Depuis 2014, je mène une recherche artistique dans le cadre du projet Endangered Human Movements, dont le premier volume était consacré aux espaces noirs de la soi-disant « histoire de la danse » telle qu’elle est racontée dans les écoles, les universités et les académies, ma position étant que cette histoire est également raciste. Cette nouvelle pièce s’inscrit dans cette recherche au long cours que j’ai commencé il y a bientôt dix ans. Ce projet résulte d’abord d’une invitation de Nicole Haitzinger (historienne de la danse dont le travail se focalise sur le concept de créolité dans la danse) à faire des recherches ensemble sur la vie et l’œuvre de la danseuse et chorégraphe Nyota Inyoka.
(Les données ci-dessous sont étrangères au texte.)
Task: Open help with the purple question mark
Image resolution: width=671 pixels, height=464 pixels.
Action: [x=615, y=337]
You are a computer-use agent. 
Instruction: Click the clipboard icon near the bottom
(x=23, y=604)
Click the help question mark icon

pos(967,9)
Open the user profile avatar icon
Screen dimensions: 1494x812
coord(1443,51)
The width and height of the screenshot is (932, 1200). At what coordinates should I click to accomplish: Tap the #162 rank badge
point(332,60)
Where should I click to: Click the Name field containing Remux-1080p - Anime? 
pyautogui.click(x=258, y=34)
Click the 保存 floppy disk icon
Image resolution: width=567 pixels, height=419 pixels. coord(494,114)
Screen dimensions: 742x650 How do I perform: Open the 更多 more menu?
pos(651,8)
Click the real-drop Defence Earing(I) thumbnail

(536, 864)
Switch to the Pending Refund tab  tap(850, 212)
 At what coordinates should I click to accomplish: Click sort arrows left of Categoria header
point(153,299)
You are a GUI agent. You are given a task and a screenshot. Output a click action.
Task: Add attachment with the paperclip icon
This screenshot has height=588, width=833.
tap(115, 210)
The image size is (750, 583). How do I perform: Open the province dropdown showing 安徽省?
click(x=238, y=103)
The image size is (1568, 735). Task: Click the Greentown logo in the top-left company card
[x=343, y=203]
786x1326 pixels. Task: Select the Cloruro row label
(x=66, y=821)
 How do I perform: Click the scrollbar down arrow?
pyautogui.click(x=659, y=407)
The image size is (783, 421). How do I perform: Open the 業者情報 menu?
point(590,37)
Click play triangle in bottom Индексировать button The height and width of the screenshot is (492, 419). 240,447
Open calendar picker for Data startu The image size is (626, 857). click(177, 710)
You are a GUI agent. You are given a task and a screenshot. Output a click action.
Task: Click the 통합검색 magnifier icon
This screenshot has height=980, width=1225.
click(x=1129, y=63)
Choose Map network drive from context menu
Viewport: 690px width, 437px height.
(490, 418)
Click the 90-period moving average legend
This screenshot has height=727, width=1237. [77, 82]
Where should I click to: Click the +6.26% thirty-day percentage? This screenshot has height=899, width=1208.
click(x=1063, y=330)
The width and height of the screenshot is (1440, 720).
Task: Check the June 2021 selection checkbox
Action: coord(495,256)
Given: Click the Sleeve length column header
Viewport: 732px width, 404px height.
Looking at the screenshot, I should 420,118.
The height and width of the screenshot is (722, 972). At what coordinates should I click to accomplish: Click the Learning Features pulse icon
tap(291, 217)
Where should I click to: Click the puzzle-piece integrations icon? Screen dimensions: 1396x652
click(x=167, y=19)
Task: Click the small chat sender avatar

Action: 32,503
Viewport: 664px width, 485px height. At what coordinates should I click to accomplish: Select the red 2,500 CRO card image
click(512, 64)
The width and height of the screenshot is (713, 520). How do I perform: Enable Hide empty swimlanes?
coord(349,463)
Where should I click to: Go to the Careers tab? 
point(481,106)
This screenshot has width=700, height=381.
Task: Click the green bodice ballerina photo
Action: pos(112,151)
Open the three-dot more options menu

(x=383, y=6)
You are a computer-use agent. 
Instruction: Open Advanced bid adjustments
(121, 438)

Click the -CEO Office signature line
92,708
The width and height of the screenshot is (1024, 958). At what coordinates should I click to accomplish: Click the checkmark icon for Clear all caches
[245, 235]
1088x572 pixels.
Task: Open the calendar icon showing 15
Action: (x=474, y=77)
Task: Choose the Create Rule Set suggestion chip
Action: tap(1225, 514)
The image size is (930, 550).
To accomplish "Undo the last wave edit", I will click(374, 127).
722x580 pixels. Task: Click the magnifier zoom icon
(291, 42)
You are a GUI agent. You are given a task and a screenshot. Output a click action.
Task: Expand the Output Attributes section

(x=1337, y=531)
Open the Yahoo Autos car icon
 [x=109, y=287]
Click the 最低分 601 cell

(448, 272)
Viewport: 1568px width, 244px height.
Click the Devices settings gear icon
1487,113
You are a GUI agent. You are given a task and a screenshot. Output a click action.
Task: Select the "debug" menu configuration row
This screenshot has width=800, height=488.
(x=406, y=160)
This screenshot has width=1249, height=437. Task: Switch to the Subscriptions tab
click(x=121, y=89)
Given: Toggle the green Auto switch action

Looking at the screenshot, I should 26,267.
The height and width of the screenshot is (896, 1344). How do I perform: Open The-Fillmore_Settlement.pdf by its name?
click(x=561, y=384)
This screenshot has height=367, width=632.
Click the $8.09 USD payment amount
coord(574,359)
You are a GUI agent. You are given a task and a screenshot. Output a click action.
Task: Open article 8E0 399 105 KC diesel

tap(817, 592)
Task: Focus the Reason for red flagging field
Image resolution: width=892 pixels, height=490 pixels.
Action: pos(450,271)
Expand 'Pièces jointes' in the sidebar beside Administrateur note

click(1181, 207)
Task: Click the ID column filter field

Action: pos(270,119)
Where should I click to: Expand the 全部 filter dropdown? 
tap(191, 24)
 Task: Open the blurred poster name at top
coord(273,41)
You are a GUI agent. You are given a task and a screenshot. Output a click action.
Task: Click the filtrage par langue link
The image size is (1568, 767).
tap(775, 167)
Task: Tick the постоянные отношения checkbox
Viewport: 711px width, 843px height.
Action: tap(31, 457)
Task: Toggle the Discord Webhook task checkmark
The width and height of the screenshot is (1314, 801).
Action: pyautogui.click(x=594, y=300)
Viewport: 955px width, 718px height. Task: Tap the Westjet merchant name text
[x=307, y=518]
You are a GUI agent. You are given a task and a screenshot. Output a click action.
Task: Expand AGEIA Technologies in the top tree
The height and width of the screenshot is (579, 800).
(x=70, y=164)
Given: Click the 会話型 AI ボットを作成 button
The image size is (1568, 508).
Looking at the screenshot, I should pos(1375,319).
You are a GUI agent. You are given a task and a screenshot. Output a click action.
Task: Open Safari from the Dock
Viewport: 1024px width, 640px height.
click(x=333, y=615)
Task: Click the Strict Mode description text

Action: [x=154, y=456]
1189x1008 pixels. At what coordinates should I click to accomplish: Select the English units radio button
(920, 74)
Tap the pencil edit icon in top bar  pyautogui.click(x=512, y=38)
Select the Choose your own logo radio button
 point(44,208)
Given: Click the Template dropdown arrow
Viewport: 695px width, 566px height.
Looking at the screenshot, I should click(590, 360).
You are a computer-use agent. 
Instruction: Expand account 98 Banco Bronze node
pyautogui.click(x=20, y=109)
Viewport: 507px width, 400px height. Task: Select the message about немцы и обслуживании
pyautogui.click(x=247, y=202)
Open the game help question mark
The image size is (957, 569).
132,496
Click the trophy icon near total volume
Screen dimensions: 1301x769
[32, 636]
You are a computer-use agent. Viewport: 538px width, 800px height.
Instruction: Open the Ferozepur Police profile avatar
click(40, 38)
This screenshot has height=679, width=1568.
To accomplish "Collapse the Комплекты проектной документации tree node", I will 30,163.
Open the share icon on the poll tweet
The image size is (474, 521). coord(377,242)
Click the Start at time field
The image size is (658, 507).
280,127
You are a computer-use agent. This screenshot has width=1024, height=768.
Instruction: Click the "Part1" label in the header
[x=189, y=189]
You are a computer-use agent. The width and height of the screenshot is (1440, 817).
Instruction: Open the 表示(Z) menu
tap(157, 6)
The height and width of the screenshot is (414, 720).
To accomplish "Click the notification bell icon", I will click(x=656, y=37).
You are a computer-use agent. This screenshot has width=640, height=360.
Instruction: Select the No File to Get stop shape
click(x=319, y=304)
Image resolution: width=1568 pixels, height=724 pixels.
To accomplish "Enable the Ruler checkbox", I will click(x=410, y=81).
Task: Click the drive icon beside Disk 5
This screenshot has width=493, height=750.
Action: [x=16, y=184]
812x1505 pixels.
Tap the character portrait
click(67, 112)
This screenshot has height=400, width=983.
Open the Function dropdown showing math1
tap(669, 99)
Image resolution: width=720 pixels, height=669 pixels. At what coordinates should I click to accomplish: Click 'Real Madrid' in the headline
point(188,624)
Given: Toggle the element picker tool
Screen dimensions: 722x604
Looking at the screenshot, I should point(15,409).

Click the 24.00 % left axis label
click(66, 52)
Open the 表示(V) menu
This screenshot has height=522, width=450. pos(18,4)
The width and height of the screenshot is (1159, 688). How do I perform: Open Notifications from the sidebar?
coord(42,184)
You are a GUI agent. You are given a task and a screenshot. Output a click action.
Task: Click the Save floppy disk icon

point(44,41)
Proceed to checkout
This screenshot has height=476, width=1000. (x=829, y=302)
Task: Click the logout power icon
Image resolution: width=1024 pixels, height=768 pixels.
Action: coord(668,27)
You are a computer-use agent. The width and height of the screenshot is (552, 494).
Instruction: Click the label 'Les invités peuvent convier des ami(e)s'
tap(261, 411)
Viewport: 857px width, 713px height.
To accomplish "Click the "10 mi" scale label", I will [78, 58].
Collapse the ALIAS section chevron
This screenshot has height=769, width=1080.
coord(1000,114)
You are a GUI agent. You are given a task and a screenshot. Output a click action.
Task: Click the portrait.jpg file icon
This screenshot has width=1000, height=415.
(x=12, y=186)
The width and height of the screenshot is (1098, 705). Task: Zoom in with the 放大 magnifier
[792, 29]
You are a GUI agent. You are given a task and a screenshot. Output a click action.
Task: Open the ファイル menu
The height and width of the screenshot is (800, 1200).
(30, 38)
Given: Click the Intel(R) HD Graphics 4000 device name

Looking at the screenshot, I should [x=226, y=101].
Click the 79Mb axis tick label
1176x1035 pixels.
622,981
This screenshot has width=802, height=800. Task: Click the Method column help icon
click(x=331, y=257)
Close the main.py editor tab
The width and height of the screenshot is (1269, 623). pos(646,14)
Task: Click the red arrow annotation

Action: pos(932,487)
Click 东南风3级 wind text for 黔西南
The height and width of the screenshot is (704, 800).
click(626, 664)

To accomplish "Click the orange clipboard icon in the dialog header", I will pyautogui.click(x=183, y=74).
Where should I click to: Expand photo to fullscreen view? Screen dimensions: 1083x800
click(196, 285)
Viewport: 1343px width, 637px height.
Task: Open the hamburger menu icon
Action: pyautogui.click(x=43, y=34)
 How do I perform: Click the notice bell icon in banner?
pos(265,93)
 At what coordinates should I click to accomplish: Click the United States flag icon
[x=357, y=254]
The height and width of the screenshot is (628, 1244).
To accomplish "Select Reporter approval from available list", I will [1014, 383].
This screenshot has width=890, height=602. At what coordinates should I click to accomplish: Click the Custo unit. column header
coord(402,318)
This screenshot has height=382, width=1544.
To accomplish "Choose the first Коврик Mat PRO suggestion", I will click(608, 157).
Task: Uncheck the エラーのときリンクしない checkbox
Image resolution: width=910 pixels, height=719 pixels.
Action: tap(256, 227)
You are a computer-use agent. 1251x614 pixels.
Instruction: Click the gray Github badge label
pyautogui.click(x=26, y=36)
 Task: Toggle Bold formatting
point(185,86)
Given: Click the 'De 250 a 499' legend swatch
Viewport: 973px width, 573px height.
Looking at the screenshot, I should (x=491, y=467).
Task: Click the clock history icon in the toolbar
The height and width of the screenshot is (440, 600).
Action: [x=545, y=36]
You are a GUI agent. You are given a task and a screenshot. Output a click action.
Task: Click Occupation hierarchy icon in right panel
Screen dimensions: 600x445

Nicole a découvert Nyota Inyoka dans un livre d’André Levinson (critique et historien de la danse installé à Paris de 1921 à 1933, ndlr) et a été frappé par la manière dont le travail de certains artistes réunis sous l’étiquette « cercle exotique » était toujours qualifié par des termes aujourd’hui considéré comme problématiques… Nous avons bénéficié d’une bourse de recherche du Centre National de la Danse pour aller faire des recherches à la Bibliothèque nationale de Paris. J’ai profité d’être dans ces archives pour rechercher des traces d’une de mes ancêtres, une grand-tante de mon père, Clemencia Piña, également connue sous le nom de La Sarabia. À ma grande surprise, j’ai découvert énormément de documents sur elle, des descriptions de journaux, des photos, des programmes. Ayant assuré la dramaturgie de Danza y Frontera, un précédent projet, j’ai invité Nicole à poursuivre ce nouveau projet ensemble, autour de cette lignée historique, que j’appelle « l’histoire brune de la danse européenne ». D’autres figures sont ensuite venues compléter cette série de tropes : l’orientalisme, l’africanisme, l’espagnolade et la danse indienne. Ces différents désignations illustrent pour moi la manière dont le regard blanc et dominant a opéré en compartimentant et en enfermant les formes de danse qui étaient pratiquées dans les colonies comme des danses locales et ethniques, tout en exportant le ballet comme une forme universelle et comme la technique de danse ultime.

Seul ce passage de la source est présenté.